### MASUKAN LATIHAN
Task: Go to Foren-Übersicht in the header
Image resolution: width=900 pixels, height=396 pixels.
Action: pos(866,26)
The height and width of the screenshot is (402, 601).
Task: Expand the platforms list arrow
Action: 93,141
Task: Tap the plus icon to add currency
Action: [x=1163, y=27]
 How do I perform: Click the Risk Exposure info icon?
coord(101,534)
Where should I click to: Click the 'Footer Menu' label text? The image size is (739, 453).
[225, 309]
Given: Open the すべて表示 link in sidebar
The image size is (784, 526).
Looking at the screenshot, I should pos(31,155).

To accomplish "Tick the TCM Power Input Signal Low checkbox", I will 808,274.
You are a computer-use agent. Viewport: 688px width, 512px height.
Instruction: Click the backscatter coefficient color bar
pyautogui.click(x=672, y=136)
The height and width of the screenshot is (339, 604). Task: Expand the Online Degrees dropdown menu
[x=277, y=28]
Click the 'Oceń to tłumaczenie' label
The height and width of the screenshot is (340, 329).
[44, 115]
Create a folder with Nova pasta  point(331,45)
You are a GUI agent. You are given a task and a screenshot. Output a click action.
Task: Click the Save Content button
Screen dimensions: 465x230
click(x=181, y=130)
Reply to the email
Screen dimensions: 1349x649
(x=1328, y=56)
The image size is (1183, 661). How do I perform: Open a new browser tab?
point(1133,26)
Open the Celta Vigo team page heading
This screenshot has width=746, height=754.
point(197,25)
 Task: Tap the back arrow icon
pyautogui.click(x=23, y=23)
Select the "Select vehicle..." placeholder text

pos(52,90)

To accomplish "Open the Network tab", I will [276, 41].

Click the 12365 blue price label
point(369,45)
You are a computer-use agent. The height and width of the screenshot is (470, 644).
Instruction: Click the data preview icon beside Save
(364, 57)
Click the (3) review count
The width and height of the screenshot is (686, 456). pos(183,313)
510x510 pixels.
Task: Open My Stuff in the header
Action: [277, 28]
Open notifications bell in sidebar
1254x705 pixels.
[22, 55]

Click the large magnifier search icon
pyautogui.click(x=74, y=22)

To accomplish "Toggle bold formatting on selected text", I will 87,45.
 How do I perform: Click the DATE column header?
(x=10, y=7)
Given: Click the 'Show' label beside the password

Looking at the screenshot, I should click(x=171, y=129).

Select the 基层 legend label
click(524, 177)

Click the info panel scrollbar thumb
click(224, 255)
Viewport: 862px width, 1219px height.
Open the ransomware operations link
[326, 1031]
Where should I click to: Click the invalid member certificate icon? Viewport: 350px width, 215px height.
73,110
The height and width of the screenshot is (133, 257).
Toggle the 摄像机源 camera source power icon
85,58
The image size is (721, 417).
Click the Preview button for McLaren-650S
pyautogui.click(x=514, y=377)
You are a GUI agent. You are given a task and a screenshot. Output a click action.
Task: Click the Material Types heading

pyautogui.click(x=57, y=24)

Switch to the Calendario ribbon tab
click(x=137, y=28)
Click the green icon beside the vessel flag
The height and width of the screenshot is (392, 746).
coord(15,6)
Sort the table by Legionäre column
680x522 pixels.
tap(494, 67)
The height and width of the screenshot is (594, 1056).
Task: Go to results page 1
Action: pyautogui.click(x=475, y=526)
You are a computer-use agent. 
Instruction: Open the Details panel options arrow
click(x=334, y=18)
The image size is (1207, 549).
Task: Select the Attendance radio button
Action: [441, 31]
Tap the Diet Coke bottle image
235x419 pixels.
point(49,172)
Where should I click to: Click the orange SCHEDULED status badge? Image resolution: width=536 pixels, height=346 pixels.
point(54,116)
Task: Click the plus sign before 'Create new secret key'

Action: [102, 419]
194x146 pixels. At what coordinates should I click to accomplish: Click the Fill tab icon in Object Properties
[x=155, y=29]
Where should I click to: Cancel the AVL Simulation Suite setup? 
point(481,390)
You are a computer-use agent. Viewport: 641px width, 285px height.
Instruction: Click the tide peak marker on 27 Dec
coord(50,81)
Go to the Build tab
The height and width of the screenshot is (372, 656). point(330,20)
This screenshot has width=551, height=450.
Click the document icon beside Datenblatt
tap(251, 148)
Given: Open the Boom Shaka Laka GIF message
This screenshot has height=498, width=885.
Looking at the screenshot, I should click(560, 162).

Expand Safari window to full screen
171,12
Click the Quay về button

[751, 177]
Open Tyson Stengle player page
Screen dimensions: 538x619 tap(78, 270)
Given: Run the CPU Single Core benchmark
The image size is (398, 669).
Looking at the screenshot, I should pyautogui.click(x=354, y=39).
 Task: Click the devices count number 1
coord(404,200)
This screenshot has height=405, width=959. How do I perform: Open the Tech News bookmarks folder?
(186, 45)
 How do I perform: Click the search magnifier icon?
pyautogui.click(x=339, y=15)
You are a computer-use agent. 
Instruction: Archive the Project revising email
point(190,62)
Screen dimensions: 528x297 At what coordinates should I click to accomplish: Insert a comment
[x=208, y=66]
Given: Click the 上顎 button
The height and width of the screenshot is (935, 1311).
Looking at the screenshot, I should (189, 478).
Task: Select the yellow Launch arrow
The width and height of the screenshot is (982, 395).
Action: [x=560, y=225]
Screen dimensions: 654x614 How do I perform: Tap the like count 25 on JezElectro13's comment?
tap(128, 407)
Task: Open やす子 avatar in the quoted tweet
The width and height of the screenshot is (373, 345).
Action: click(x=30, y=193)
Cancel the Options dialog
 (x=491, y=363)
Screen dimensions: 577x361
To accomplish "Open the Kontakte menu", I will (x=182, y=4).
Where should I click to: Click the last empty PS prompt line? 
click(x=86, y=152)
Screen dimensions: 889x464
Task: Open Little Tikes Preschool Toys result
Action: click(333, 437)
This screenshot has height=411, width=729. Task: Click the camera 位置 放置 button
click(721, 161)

### YANG PERLU DILAKUKAN
Ambil tanpa perubahan baris-baris dari catatan di atas, mulai dari baris yang memuat "You are a computer-use agent. Viewport: 688px" hingga baris yang memuat "[x=277, y=28]", termasuk kedua baris tersebut.

### JAWABAN YANG BENAR
You are a computer-use agent. Viewport: 688px width, 512px height.
Instruction: Click the backscatter coefficient color bar
pyautogui.click(x=672, y=136)
The height and width of the screenshot is (339, 604). Task: Expand the Online Degrees dropdown menu
[x=277, y=28]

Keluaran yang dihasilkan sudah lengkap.